*Task to carry out*. The required output is the run of lines from the one holding "You are a GUI" through the final line of the listing, restated word for word, with no pictures.

################

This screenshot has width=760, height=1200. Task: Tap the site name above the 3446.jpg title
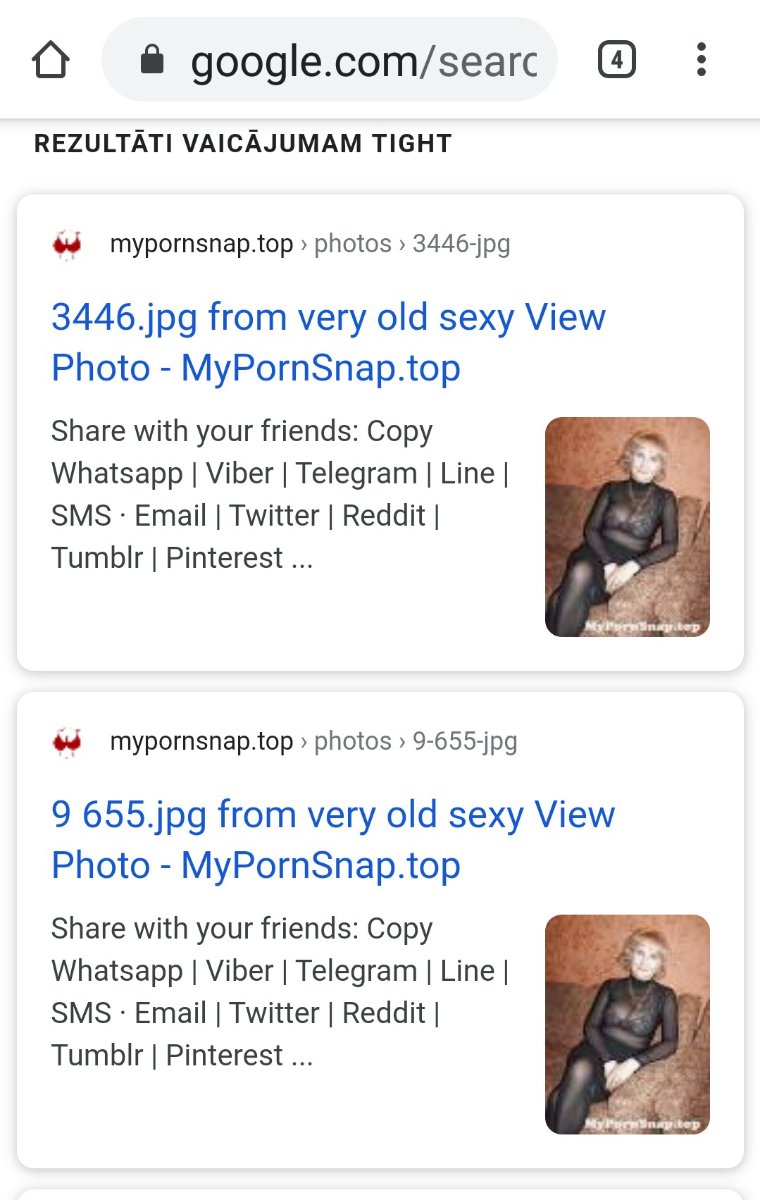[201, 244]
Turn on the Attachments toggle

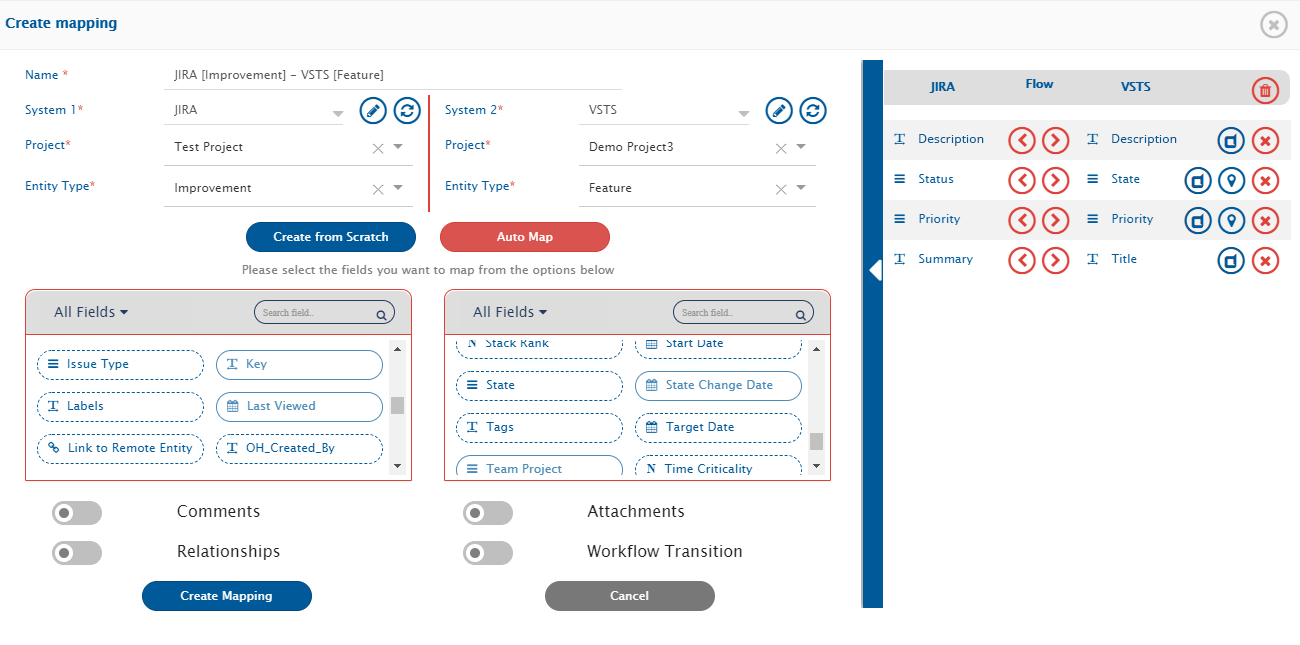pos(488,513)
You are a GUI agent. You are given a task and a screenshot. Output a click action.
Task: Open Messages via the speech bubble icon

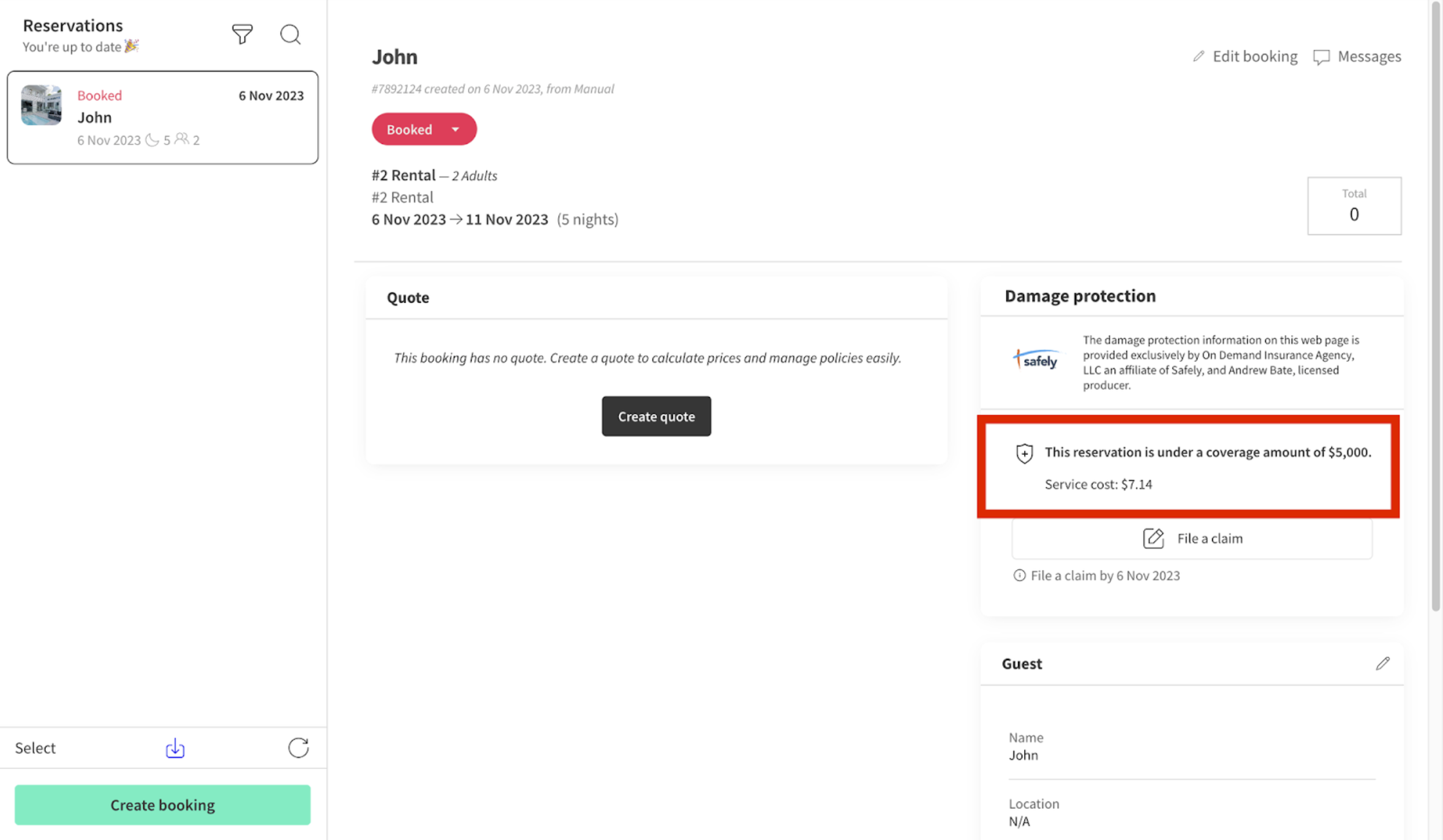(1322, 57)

################

*Exercise response*.
You are a GUI agent. You are given a task and a screenshot. Output a click action.
Task: Open Messages via the speech bubble icon

(1322, 57)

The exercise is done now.